What color is your country's future?
Mom used to say, "If you can't say something nice, don't say anything at all." While it was meant to muzzle childish snipes and complaining, she was more correct than not. I wish for a world where the bile, venom and vitriol already rising around this week's election could be stanched for a period of grace. So insults like mulatto, fervent threats like "hope he gets shot before inauguration" and "as a country we're screwed" didn't get a shot at shattering the hope of us all working together.
I know, if hope is shattered that easily, then it still isn''t strong enough to endure. But I read those things yesterday from college-educated, otherwise sensible adult males about my age (50 or so). This crew already hates how things turned out Tuesday.
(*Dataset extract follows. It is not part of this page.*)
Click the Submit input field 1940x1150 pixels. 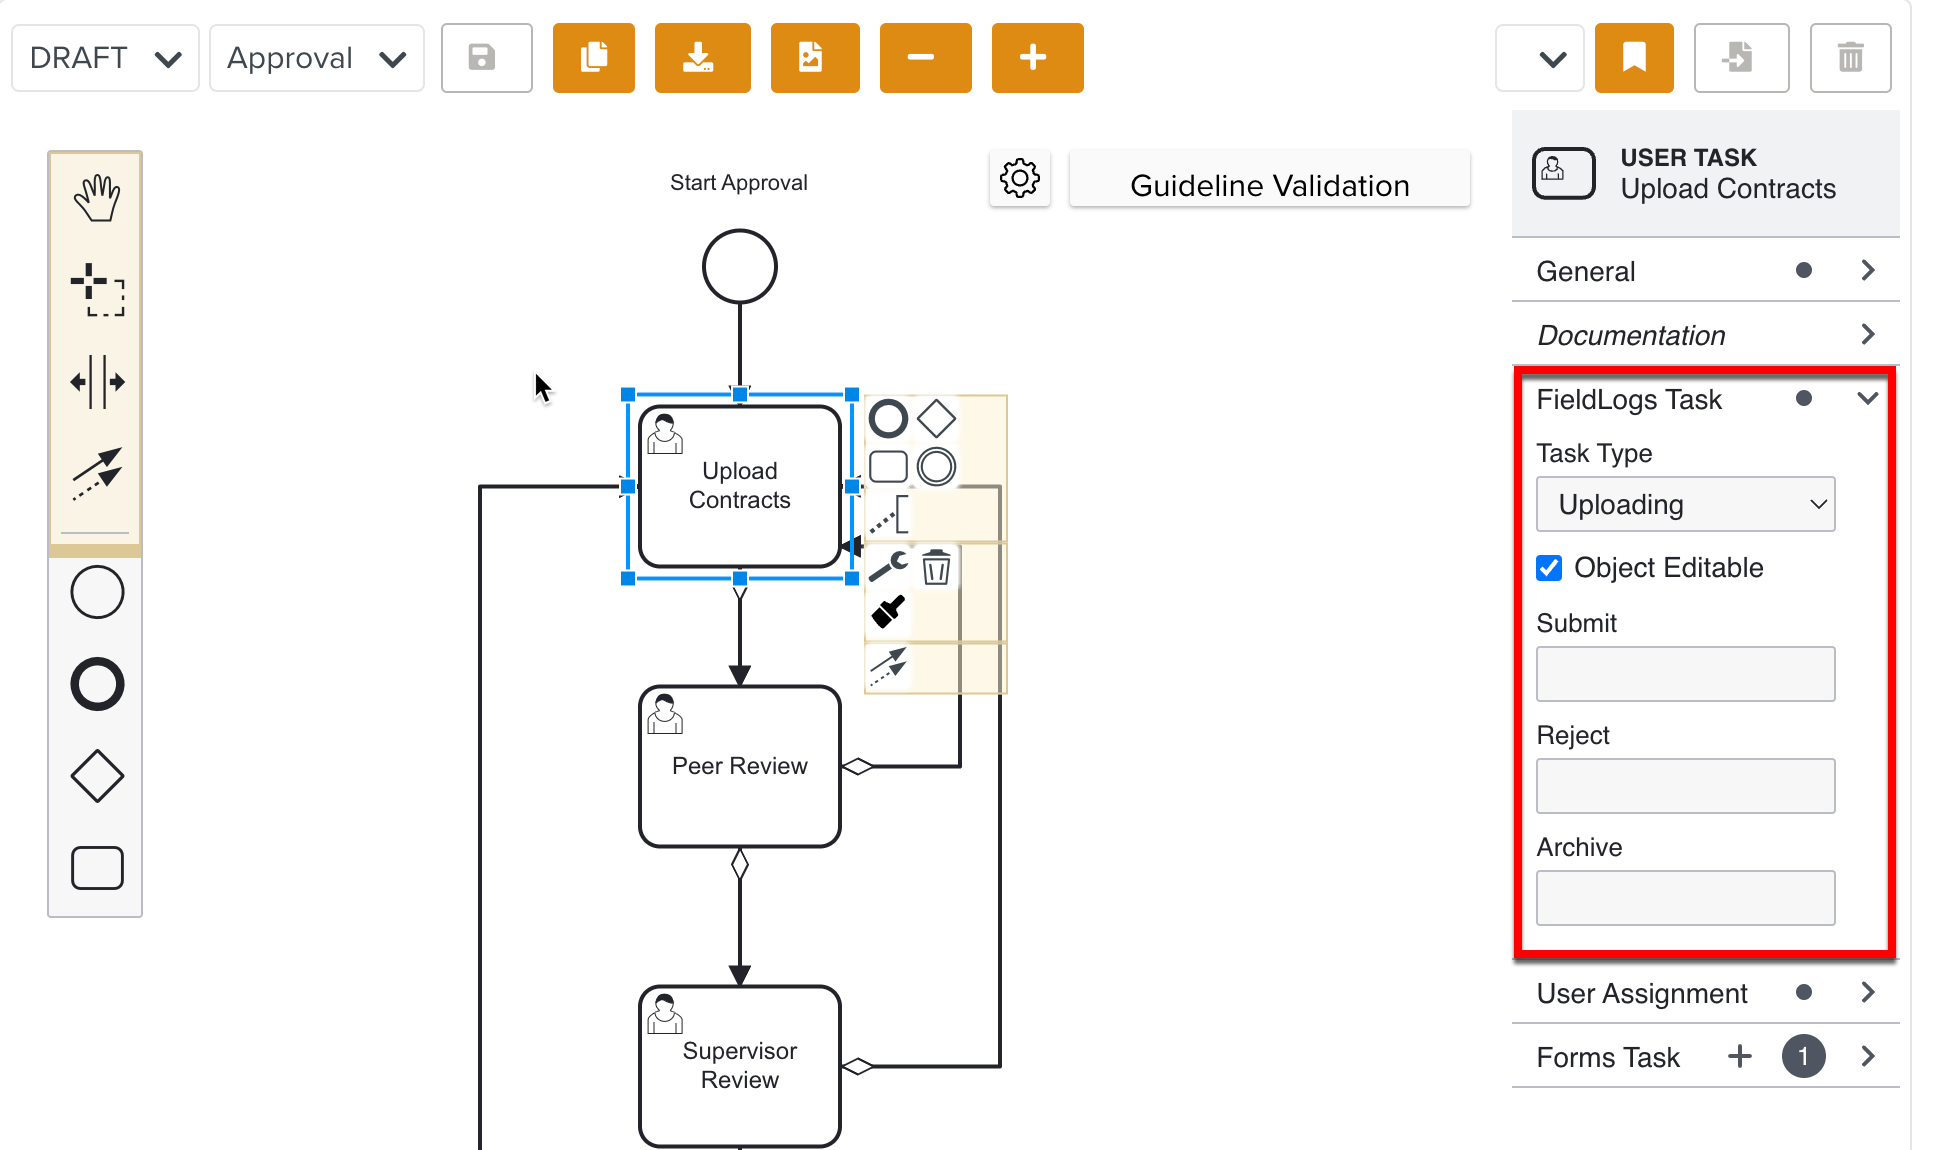pos(1685,674)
Whether we can accept it easily or not, the voting was about our tomorrows and how we might make them better. Mulatto, cracker, these kind of words and spirits just keep us locked up in the past. Our election was about a path into the future. To be honest, there's a lot less of that future that we fellas of 50-plus will live through than the next generation, like my kids of ages 25 through their 30s. They've got to live in this world that's been broken much longer than I do. Do we all have to holler like Mr. Wilson? "You kids get off my lawn!"
Barack Obama carried young voters by a margin of 2:1. If it's not a crime to wish the President-elect gets shot, it's at least an anarchist slur. If our country made a habit of killing off politicians who faced opposition, we could have a government on par with Uganda or Somalia. Wishing death on somebody that you disagree with is a dark, sad, hopeless and desperate place to live in. We're better than that, or we can be. Yes, you can live in a place of hope.
"Our mullatto president" was offered up as cynicism. That phrase goes beyond just that. Being a fellow who works words, I'm always looking at my dictionary, although I think I understand what using that word intends, even while you argue what the word "cynic" means. Mulatto means that racism isn't dead yet â nobody ever claimed it was yesterday â and there's going to be just a blink of a honeymoon for our new President. In the end, the biggest barriers we must climb are the ones that make us feel different on the basis of appearance: gender and race. Women didn't vote in a majority for Sarah Palin. Whites voted in a majority for Obama. Maybe we're taking some steps toward respect.
If you want cynicism of a professional style, rent Bullworth. In this arch satire on American politics, Warren Beatty plays an incumbent Senator whose re-election campaign has gone rogue: He's had an epiphany that everyone should be represented, not just the biggest contributors to a campaign. Jada Pinkett Smith plays a major role in the movie, and at one point Bullworth offers a solution to embracing race. Loving, he says, or more specifically, "We should all just keep f---ing each each other until we're all the same shade."
Can we put away the paper bag skin color tests and grow up? Stop taking that pound of flesh? Maybe mom would be prouder, whether she's white or not. Bless us all, even when we disagree. We need strong unity to get through the hard times at hand.